## Problem to work on
From the line that holds "Viewport: 1535px width, 784px" to the end of the records, reproduce every line exactly. No pictures.

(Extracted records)
====================
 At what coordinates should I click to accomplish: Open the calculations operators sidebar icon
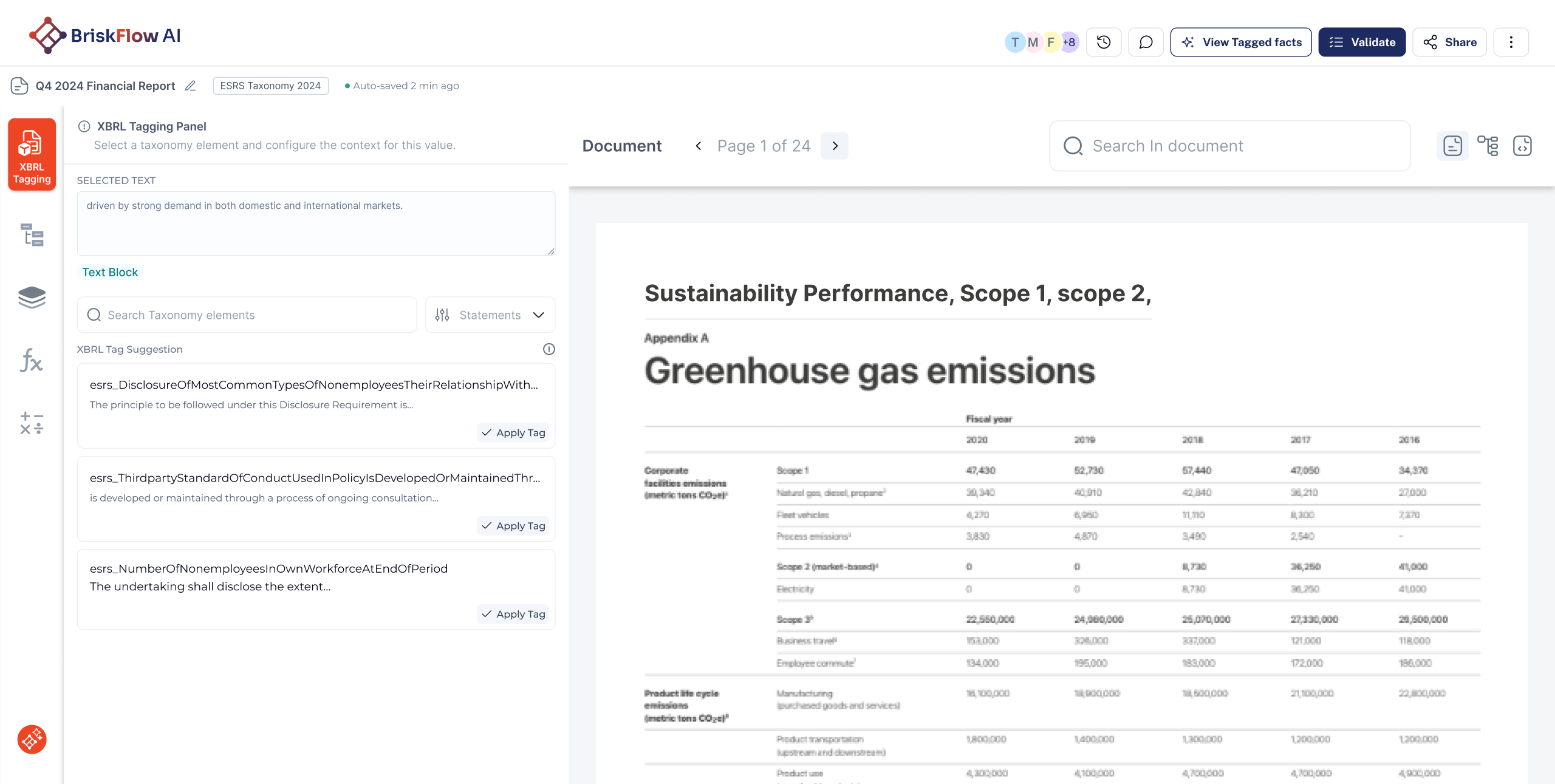32,423
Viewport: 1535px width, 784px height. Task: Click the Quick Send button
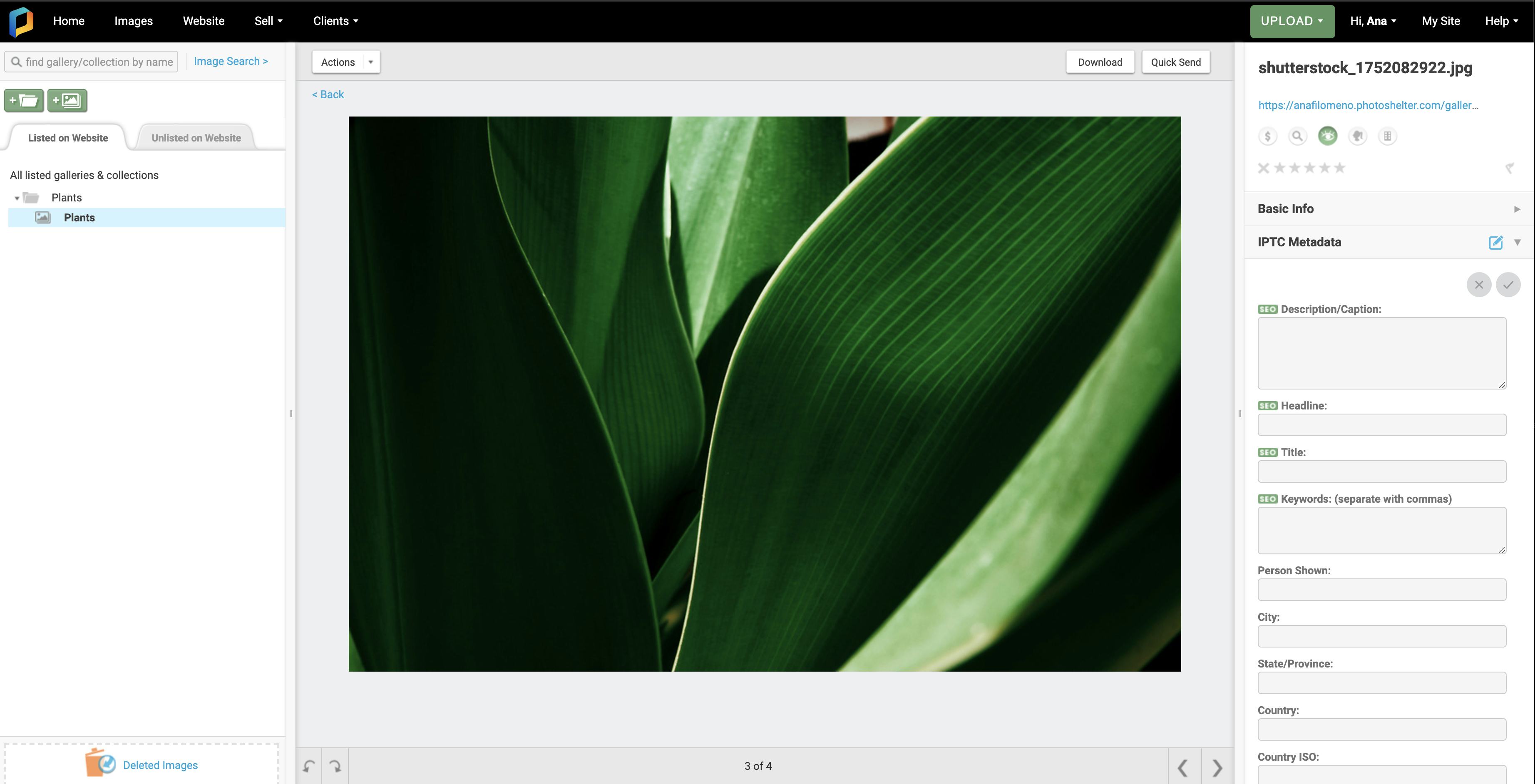tap(1175, 62)
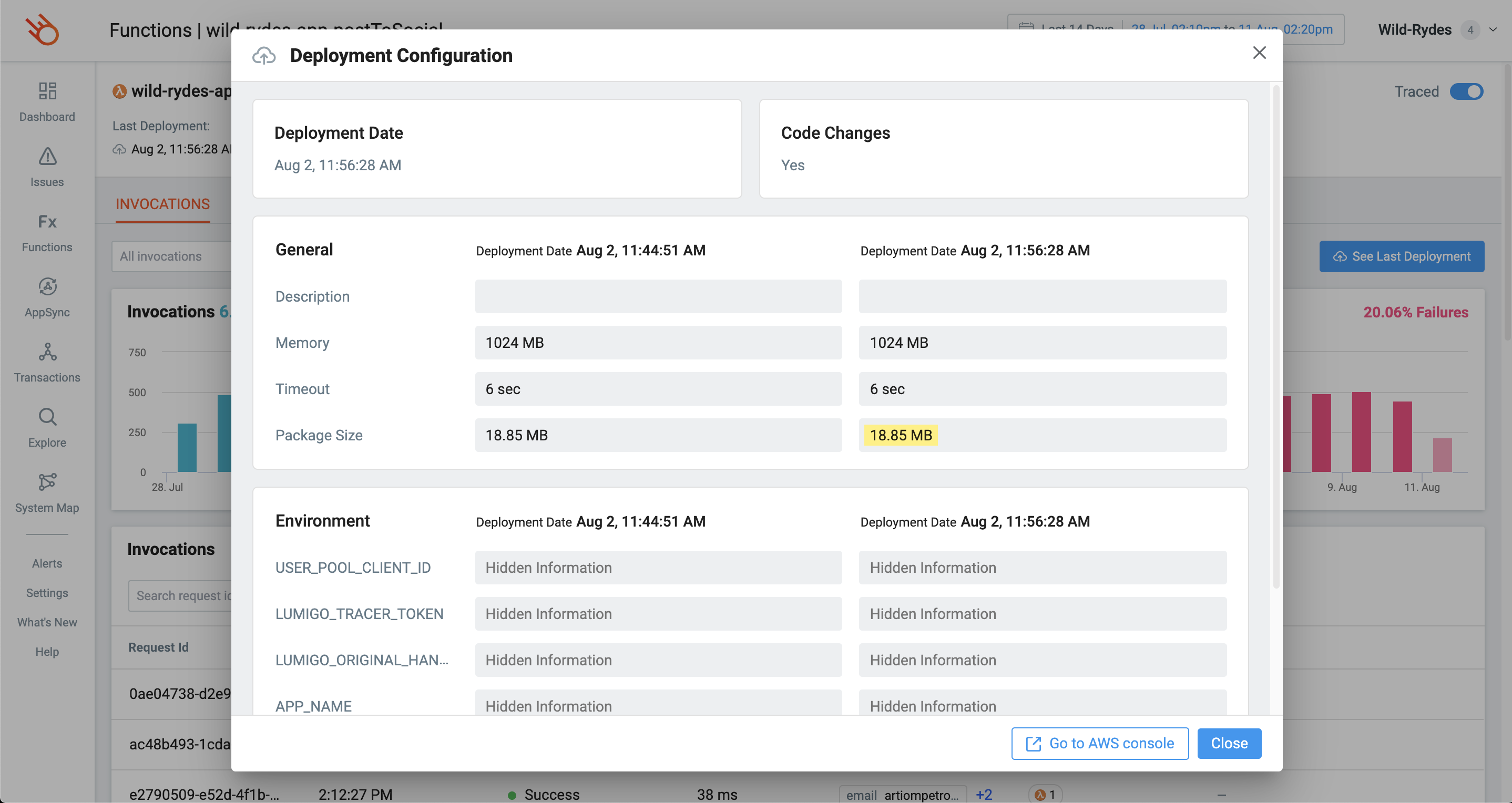The width and height of the screenshot is (1512, 803).
Task: Expand the Wild-Rydes account dropdown
Action: 1493,29
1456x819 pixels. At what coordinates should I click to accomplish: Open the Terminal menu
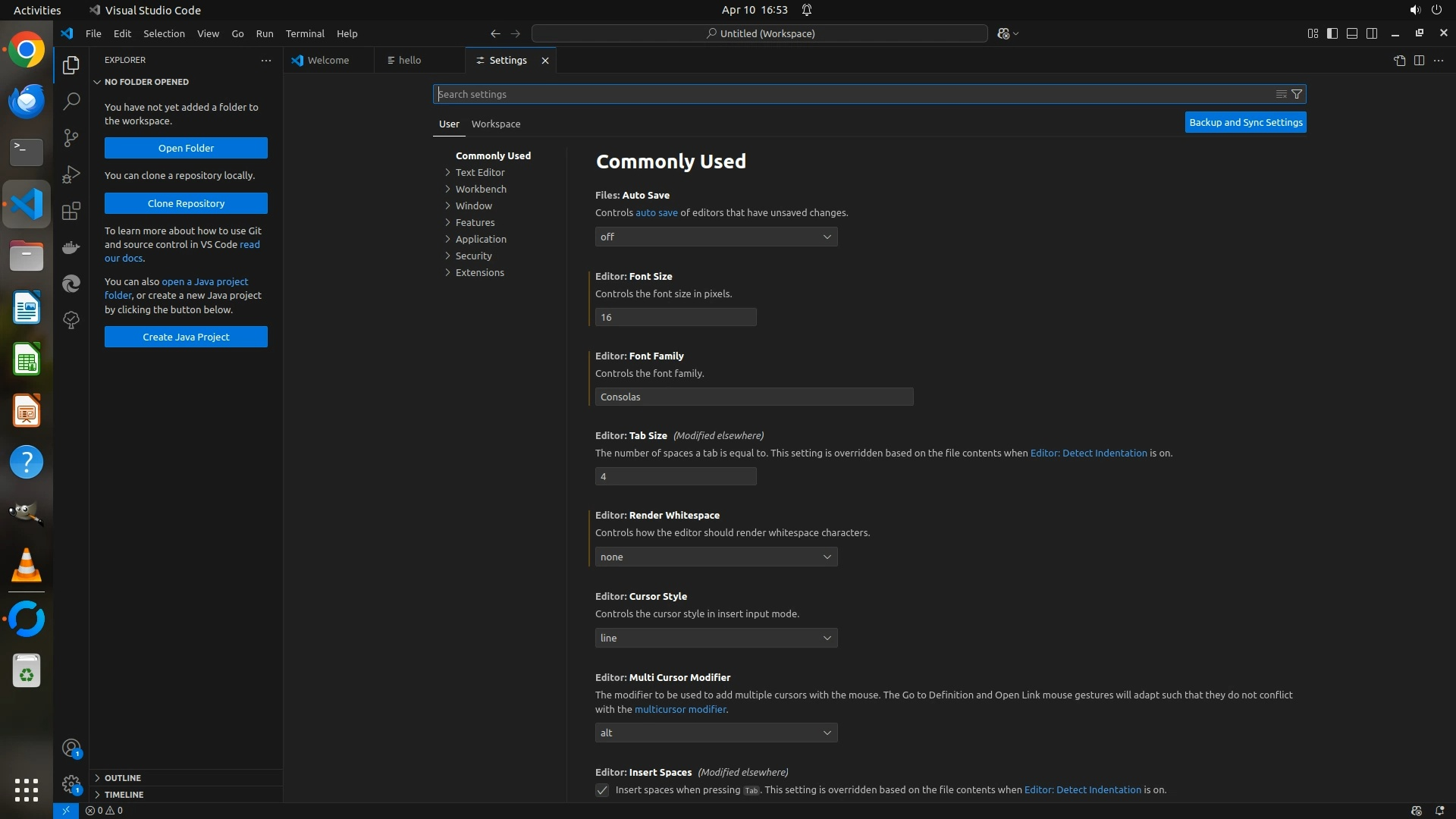(x=304, y=33)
====================
## Response
Viewport: 1535px width, 784px height. Task: Click the Quick Send button
tap(1175, 62)
The width and height of the screenshot is (1512, 803).
Task: Expand the Wild-Rydes account dropdown
Action: 1493,29
1456x819 pixels. At what coordinates should I click to accomplish: Open the Terminal menu
(x=304, y=33)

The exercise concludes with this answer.